An important thing to note, then, is that the Wilderlands was in many ways my introduction to pulp fantasy, though reading Grognardia a few years later would greatly increase the amount I read.  It was easier for me to deal with the fact there were weird D&D races that wouldn't normally be in Swords & Sorcery fiction because I didn't yet have a developed enough taste to recognize it.  My primary science fantasy D&D alike exposure was the Might & Magic series, and that had elves and dwarves and even minotaurs and vampires in some games and you ended most of them by shooting the boss with rayguns.  Heck, in some of the games the elves were even blue, which made it easier to understand the funny colored wilderpeople.
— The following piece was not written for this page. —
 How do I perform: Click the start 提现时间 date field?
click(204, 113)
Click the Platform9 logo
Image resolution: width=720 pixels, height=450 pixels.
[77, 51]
Another thing to note is that I started running the Wilderlands during my college career, where I majored in history and minored in classics (and eventually went on to get an MA in Premodern History).  To the Retro Stupid Wilderlands setting I added a great deal of Pretension.  The difference between the Skandiks of Croy and Ossary became many of the differences between Vikings and Saxons.  The armies of the City State became late Roman in character.  I knew enough about Persia to make the connections to the magic archers and name of Viridistan.

A mock cover created by Trey Causey that I think gets the tone Exactly Right

My history with the Wilderlands certainly makes it my most maximalist setting.  It is a jambalaya of influences that developed as I ran the setting.  My interest in "precious shithole hellscapes" developed after finding Huge Ruined Scott's original Wilderlands OD&D blog and through that the rest of the OSR.  That blog is why this blog exists.  The tastes I developed through reading OSR blogs led me to trying to decide from the ground up why OD&Disms would be the way they are, based on my own proclivities, which is what led to Nightwick Abbey.  I don't design settings the way I did for the relatively blank slate of the Wilderlands material anymore, and I would never put elves in a Swords & Sorcery setting now.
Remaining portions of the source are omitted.